In response to last year`s weak GDP growth (0.9%), in late 2012 and early 2013 the Brazilian government enacted a series of measures to stimulate production, decrease inflation pressure, boost competitiveness, and achieve economic recovery. Even though some numbers and sectors reacted positively to the stimulus, current estimates point to GDP growth of approximately 2.3% for 2013.

Among these measures are (i) standardisation of the interstate tax to a common rate of 4% for all interstate transfers, (ii) reduction in labour taxes for some sectors, (iii) the Brazilian Development Bank (BNDES) set interest rates to under 4% p.a. for hotel projects to increase the sector`s capacity nationwide and (iv) reduction on the corporate income tax on real estate developments from 6% to 4% on revenues.

In the first half of this year, the Brazilian government faced serious popular manifestations in the whole country, with millions of people marching against corruption, poor education, public transportation and health system, plus a number of other claims. The manifestations took a dimension unheard of in the history of Brazil, seriously damaging the popularity of the President. As a response, the government enacted a series of measures to address some of the main claims, the results of which shall be seen in the near future.

In spite of the government's efforts, after the unemployment rate hit a 10-year low in 2012 of 4.6%, a sluggish upward cycle began in 2013, reaching 6.0% in June. Also, the Brazilian economy was impacted, as was the rest of the world, by the strong appreciation of the Dollar, which led the Real exchange rate to suffer a 9% hike (from 2.05 to 2.23) through the first semester with expectations that this trend will be maintained for a while. The Consumer Price Index for the last 12 months, as a reflection, reached 6.7%, slightly above the target ceiling set by the government (6.5%) but the market expects the index to return to around 5.8% after this seasonal peak. These expectations are based on the fact that the hike in prices triggered the government to start a rising cycle in the benchmark borrowing rate (Selic) which moved from 7.25% to 9.00%.

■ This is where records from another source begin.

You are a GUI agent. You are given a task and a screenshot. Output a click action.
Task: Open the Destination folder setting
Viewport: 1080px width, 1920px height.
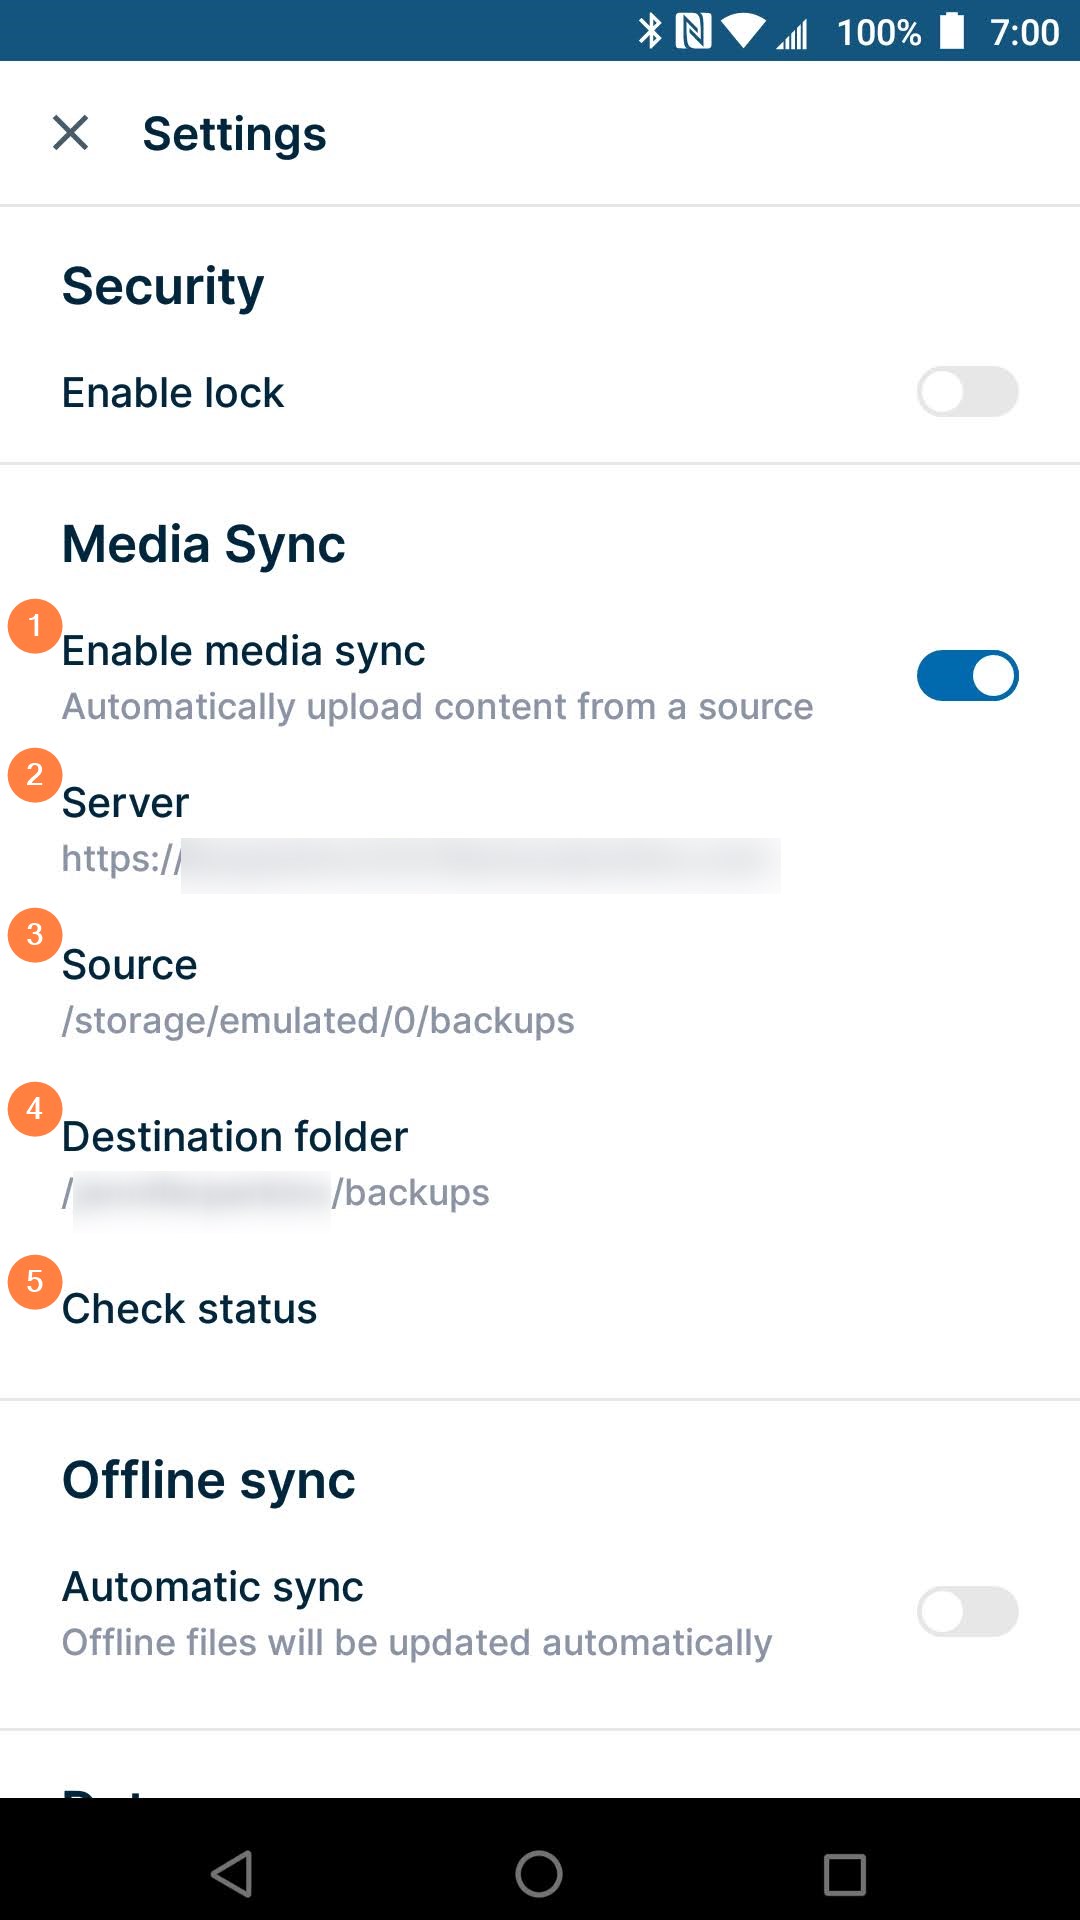coord(235,1137)
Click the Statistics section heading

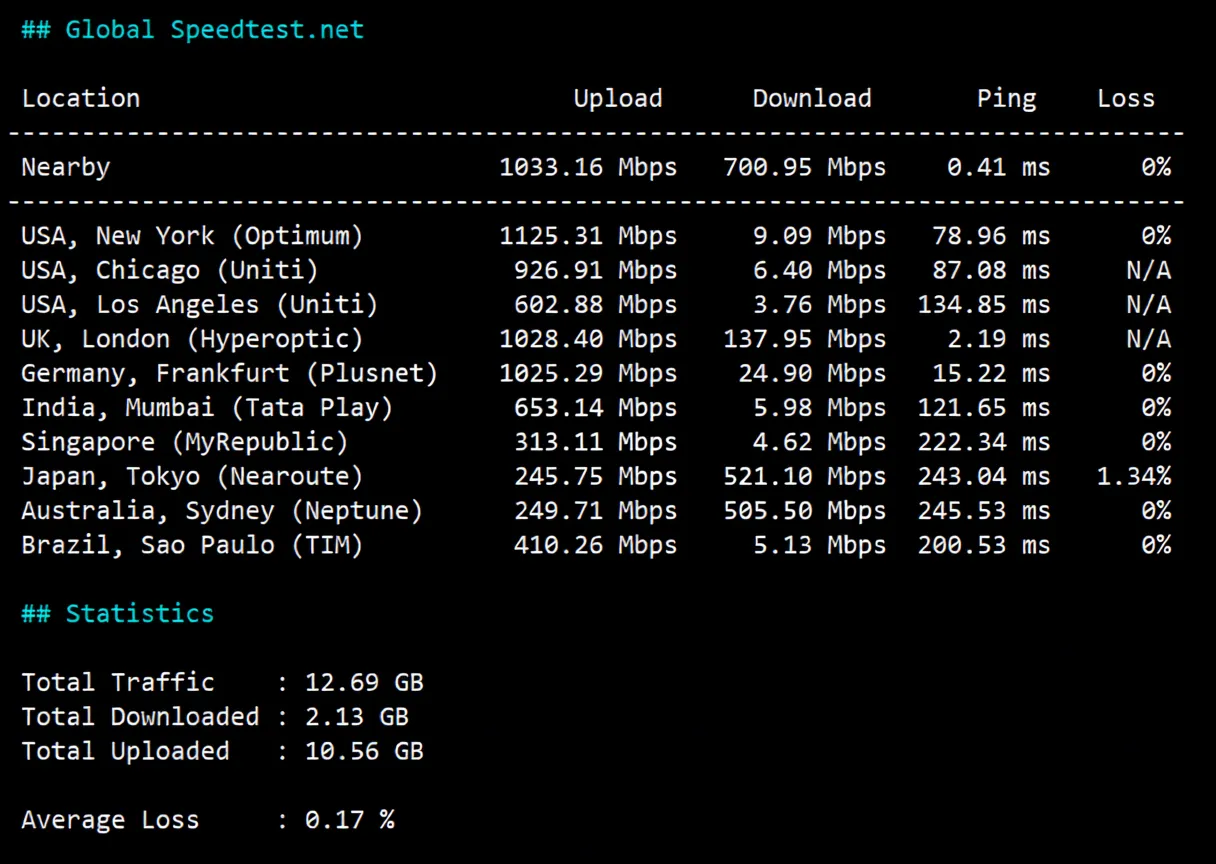tap(117, 613)
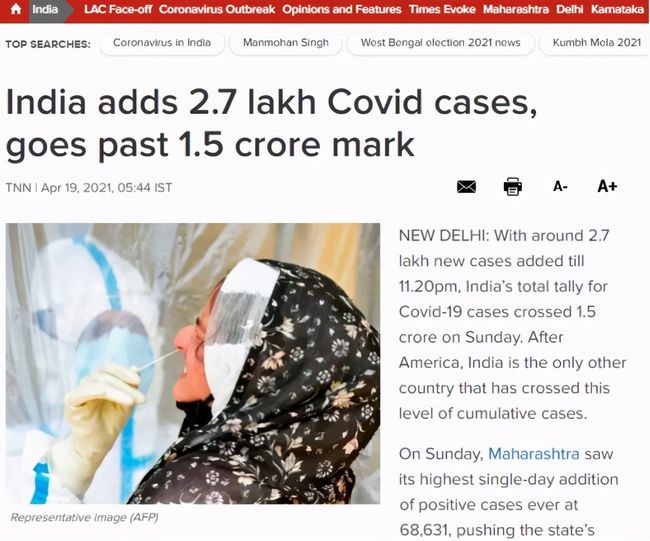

The 2014 FIFA World Cup and the 2016 Olympic Games are expected to bring significant benefits in terms of development and should help the government to focus on implementing the required investments, in particular in infrastructure. In 2012, the country's three largest airports have been privatised, while the two main ones in Rio de Janeiro have their bidding process scheduled for October 2013, and another 45 regional airports' modernisation bidding processes have now been scheduled for November 2013. In June, Brazil held the Confederations Cup with great success, with all stadiums ready and approved for the competition. Through the rest of 2013 and 2014, the continuation of initiatives to boost privatisations or partnerships between the government and the private sector in areas such as ports, roads, and railways is expected.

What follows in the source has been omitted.